_Work request_
Pictures should be excluded; otherwise, copy every entry exactly.

[Records from a dataset]
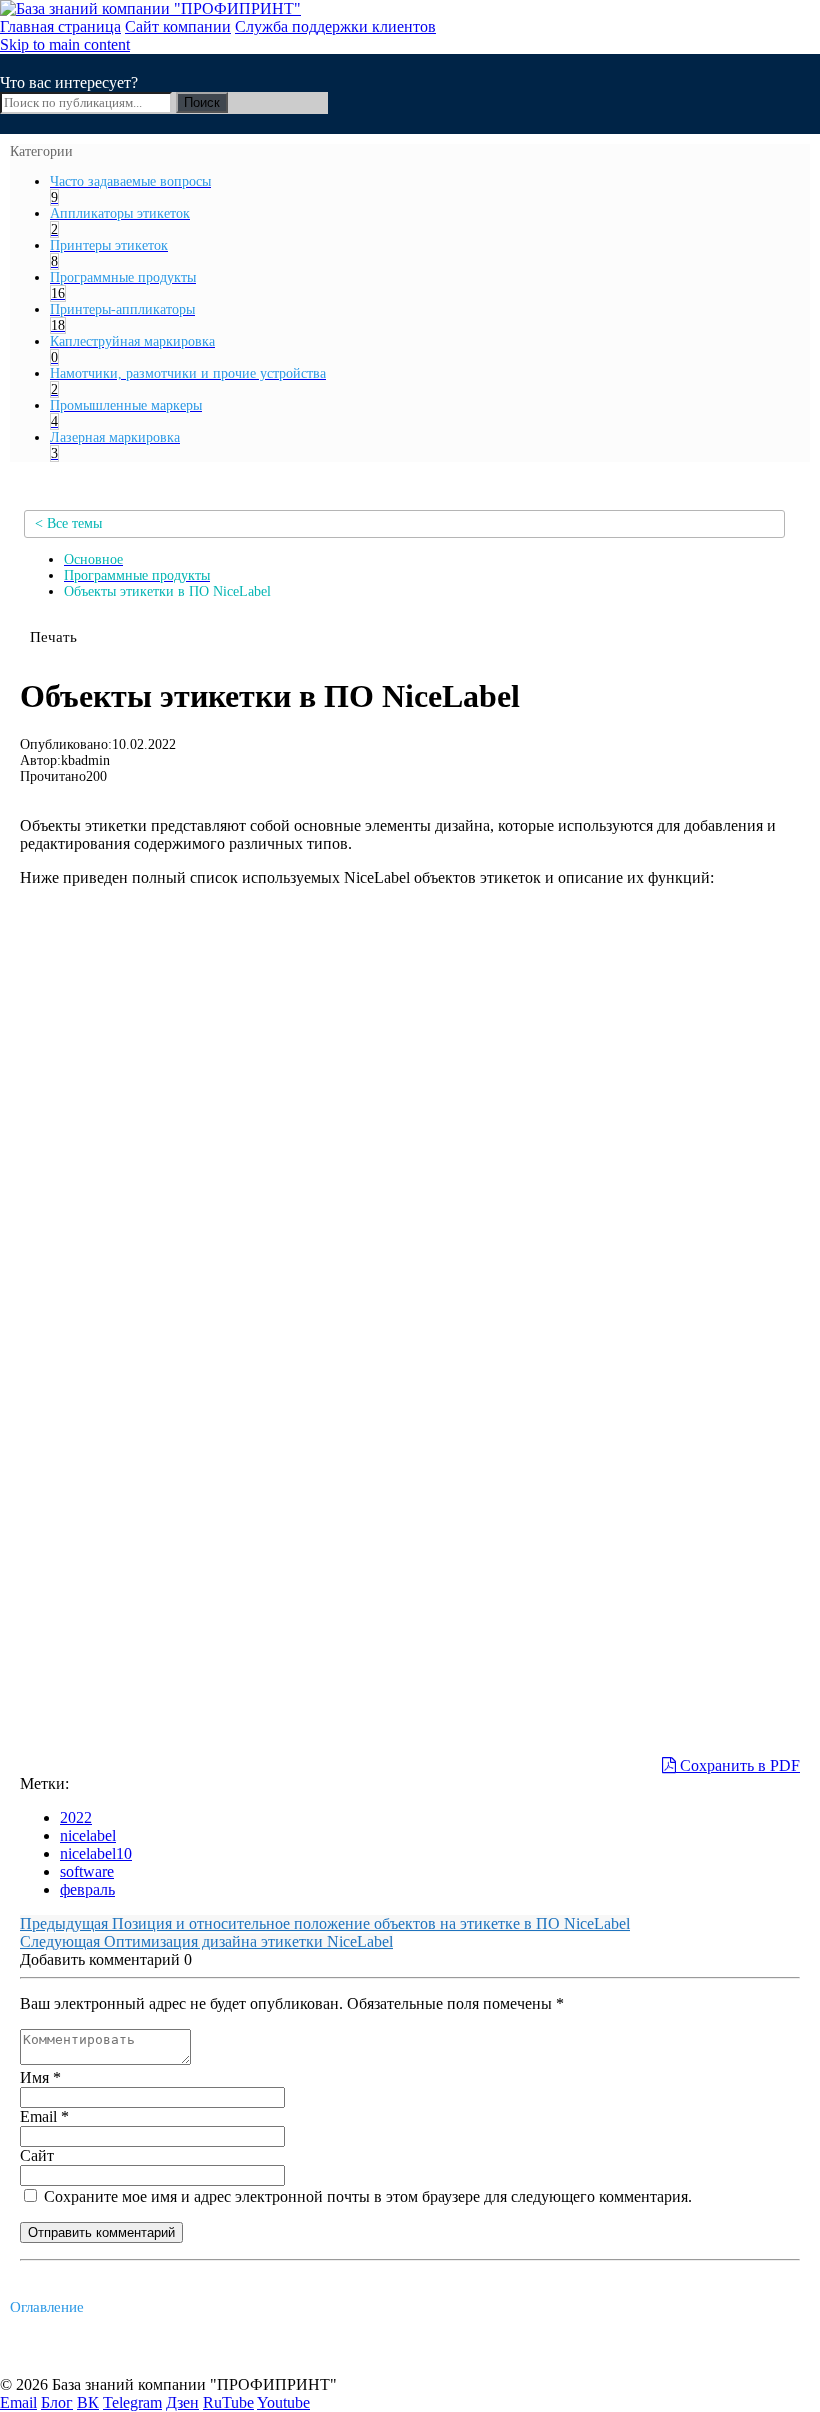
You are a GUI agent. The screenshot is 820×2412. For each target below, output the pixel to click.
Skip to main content (65, 44)
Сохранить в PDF (738, 1765)
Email (44, 2116)
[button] (53, 636)
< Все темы (68, 523)
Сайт (37, 2155)
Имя (40, 2077)
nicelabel (88, 1835)
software (87, 1871)
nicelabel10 (96, 1853)
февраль (87, 1889)
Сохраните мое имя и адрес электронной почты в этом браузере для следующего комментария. (366, 2196)
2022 (76, 1817)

_Task response_
You are a GUI agent. The screenshot is 820×2412. For each target below, output the pixel to click.
Skip to main content (65, 44)
Сохранить в PDF (738, 1765)
Email (44, 2116)
[button] (53, 636)
< Все темы (68, 523)
Сайт (37, 2155)
Имя (40, 2077)
nicelabel (88, 1835)
software (87, 1871)
nicelabel10 (96, 1853)
февраль (87, 1889)
Сохраните мое имя и адрес электронной почты в этом браузере для следующего комментария. (366, 2196)
2022 (76, 1817)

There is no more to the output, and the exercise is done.